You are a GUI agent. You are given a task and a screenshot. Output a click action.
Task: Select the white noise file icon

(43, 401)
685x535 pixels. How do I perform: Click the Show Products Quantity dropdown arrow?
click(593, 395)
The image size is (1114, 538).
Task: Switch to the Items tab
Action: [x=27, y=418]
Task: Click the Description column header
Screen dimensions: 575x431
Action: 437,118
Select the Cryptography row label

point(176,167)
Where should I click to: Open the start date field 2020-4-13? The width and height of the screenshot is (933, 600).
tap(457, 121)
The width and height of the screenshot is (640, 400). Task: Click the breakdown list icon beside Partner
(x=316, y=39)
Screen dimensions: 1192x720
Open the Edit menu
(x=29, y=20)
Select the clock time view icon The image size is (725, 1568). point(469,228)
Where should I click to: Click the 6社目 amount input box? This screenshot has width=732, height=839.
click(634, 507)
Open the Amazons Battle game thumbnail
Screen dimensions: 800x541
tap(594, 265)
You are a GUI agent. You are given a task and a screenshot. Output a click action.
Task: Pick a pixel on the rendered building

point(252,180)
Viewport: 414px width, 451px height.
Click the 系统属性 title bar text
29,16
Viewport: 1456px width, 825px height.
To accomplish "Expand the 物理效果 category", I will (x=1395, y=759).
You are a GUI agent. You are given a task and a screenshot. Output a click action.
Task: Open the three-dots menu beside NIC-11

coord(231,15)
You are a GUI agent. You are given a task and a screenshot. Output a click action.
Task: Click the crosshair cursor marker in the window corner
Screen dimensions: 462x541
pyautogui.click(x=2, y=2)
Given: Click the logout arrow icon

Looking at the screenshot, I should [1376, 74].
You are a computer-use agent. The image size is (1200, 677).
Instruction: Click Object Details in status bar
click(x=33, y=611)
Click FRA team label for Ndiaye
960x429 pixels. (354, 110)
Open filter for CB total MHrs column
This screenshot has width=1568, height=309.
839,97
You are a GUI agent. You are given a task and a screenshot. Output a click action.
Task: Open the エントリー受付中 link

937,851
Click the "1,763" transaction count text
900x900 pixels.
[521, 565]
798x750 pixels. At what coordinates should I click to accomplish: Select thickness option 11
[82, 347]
• • • • •
_TASK DIRECTIONS_
Pull out every line in the data above that has the word "column".

_REPLY_
Task: Click the Description column header
Open filter for CB total MHrs column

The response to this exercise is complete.